───── EXERCISE DATA ─────

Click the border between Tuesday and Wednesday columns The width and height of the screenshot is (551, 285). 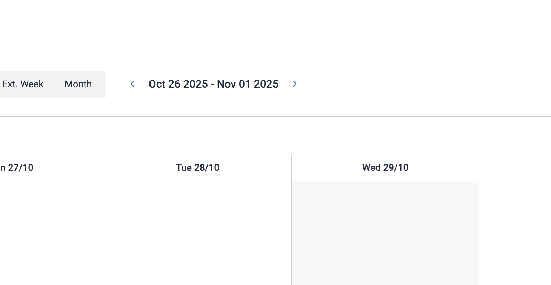(291, 232)
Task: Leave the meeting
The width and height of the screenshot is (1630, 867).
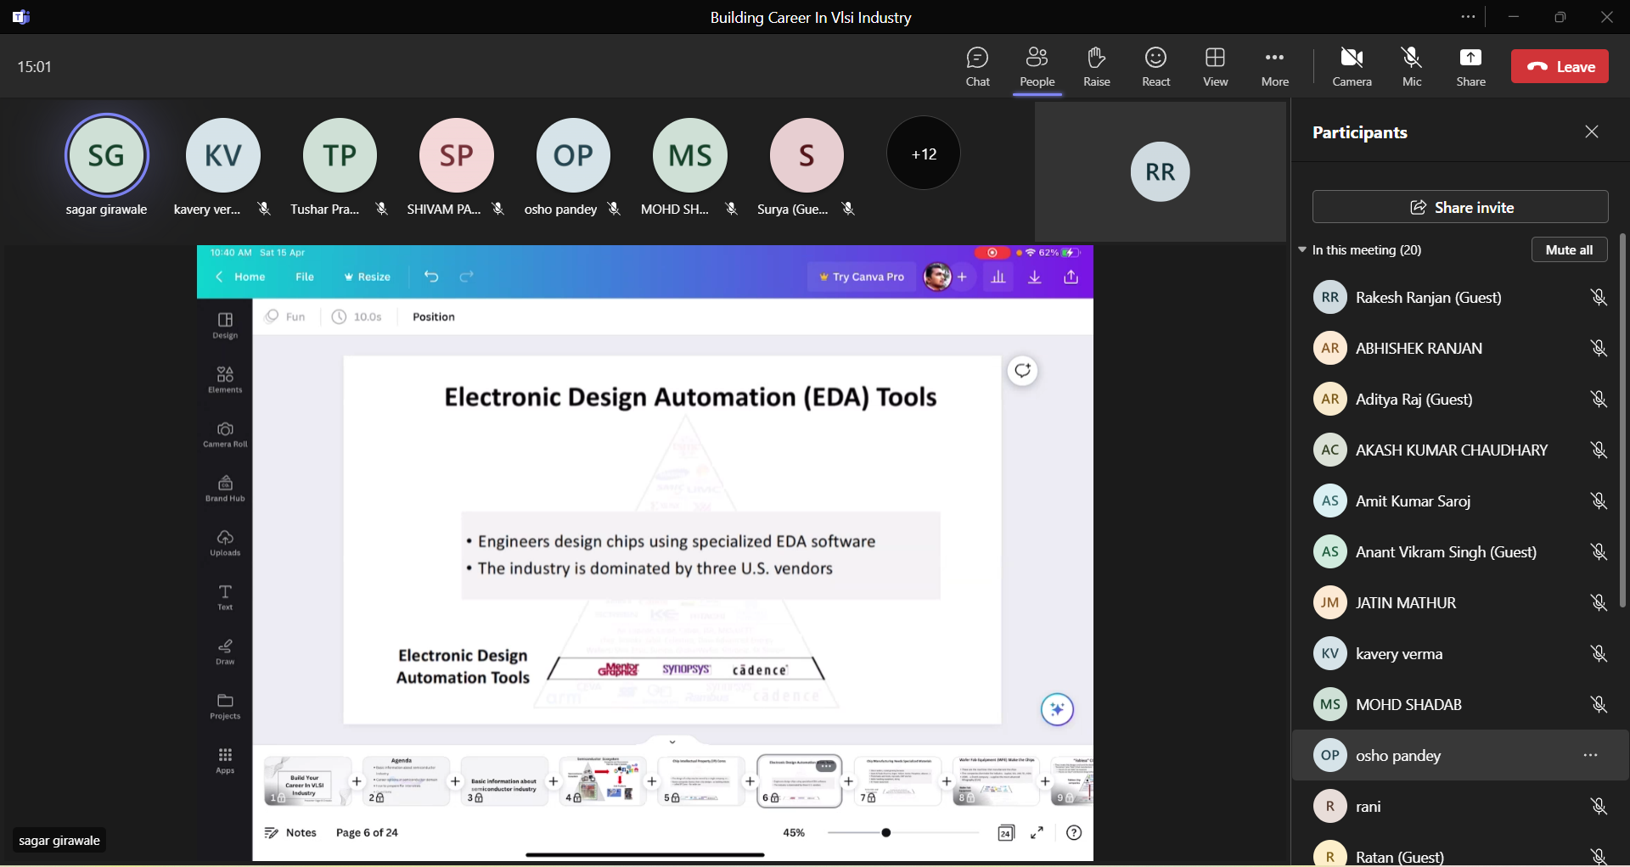Action: (x=1559, y=67)
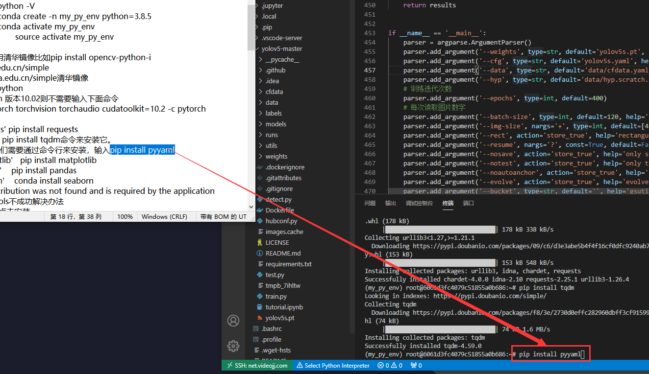Select the yolov5s.pt model file icon
The image size is (649, 374).
pyautogui.click(x=260, y=318)
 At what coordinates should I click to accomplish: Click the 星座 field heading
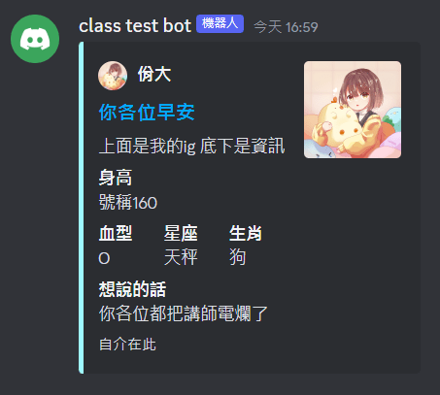(181, 233)
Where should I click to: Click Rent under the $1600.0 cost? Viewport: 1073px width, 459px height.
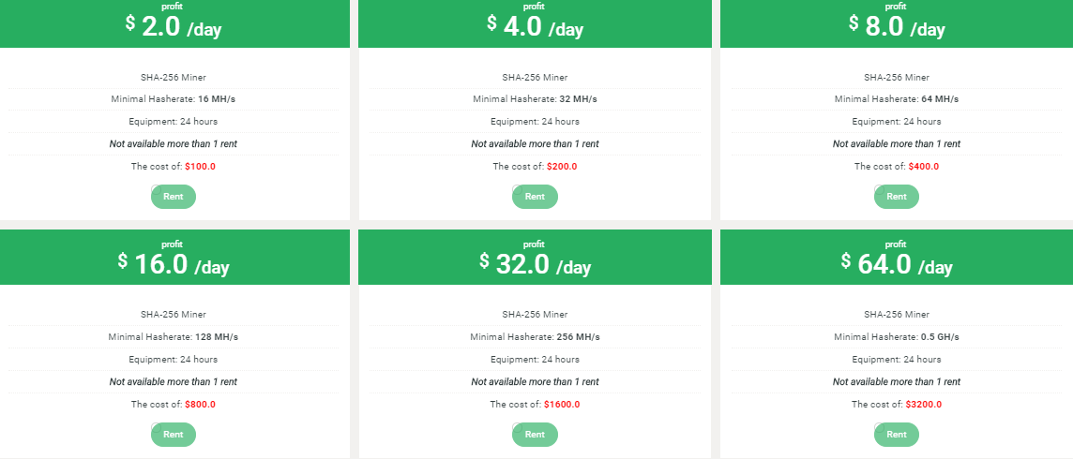535,435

─────

EXERCISE REQUIREMENTS => Rewrite everything from the line containing "Where should I" down to the end of the data, changing "cost" to "price" and keeping all else the same. Omit the pictures from your answer.

FULL SOLUTION =>
Where should I click to: Click Rent under the $1600.0 price? Viewport: 1073px width, 459px height.
535,435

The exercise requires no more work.